En el Neolítico, a partir del octavo milenio antes de nuestra era, se fueron imponiendo las sepulturas colectivas, situadas en zonas alejadas de las aldeas, al modo de nuestros cementerios.
En lugares tan dispares como Biblos (Fenicia, cerca del actual Beirut), el Tigris medio o la meseta de Irán, los cadáveres se enterraban en grandes tinajas de cerámica común, pero de grandes dimensiones, como las utilizadas para almacenar el grano. También hubo, sobre todo en una amplia zona de la Europa central, sepulturas individuales, rodeadas o cubiertas de losas, o señalizadas por túmulos de grandes piedras. Y la creencia en el más allá se tradujo cada vez con mayor firmeza en el incremento de la riqueza de las ofrendas y los ajuares funerarios.
El culto a los muertos se constata progresivamente, hasta el inicio de la historia propiamente dicha, en los rituales de conservación de los cráneos, práctica de la que se tiene constancia en Jericó (Palestina) y en Hacilar (Anatolia). Se han encontrado cráneos alineados sobre piedras llanas, posiblemente expuestos a la veneración de los vivos.

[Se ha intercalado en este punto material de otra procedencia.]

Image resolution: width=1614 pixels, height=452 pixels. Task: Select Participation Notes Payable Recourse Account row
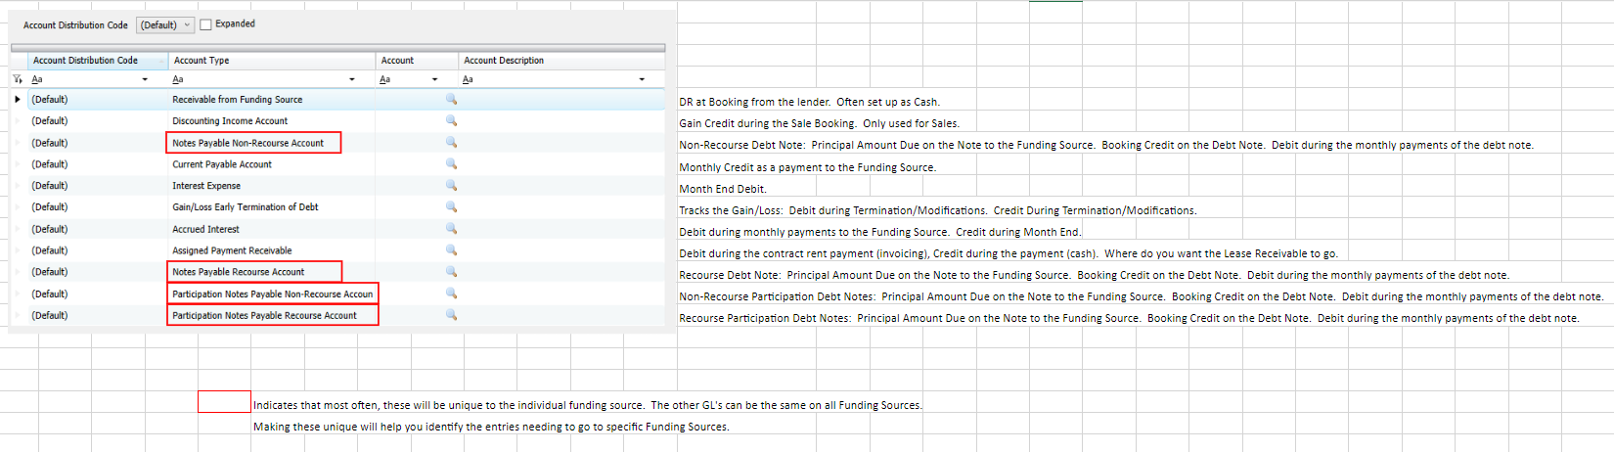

Estas y muchas otras inquietudes aparentemente funerarias culminaron con la construcción de grandes moles pétreas, llamadas megalitos (como los menhires, los dólmenes o las alineaciones pétreas de Stonehenge) cuyo origen y significado todavía no son plenamente conocidos, pero que, en cualquier caso, constituyen los primeros monumentos funerarios que fueron construidos por la mano del hombre y que han llegado más o menos intactos hasta nuestros días.